#### Prompt
The answer must restate the listing word for word, without its images.

#### Dataset extract

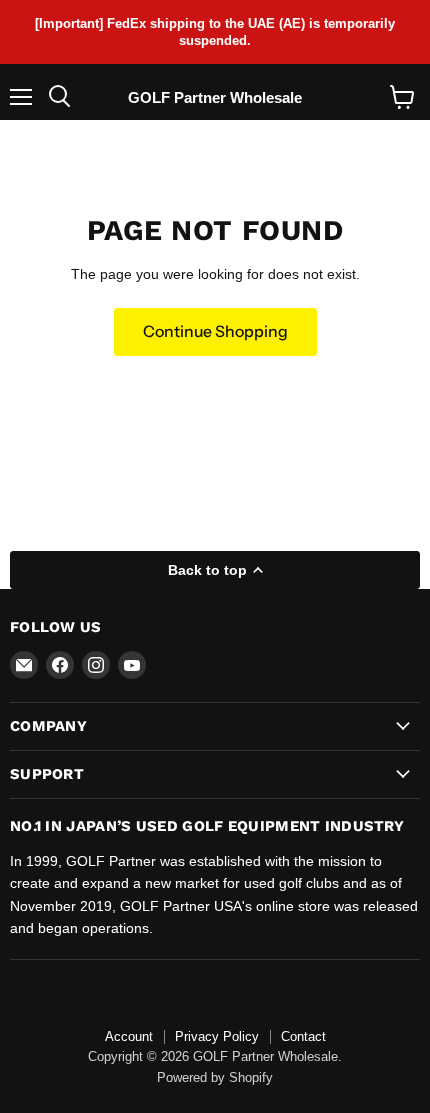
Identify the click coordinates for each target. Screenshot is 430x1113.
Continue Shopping (215, 331)
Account (129, 1036)
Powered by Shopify (215, 1077)
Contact (303, 1036)
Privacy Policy (217, 1036)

#### Answer box
Identify the click coordinates for each target. Screenshot is 430x1113.
Continue Shopping (215, 331)
Account (129, 1036)
Powered by Shopify (215, 1077)
Contact (303, 1036)
Privacy Policy (217, 1036)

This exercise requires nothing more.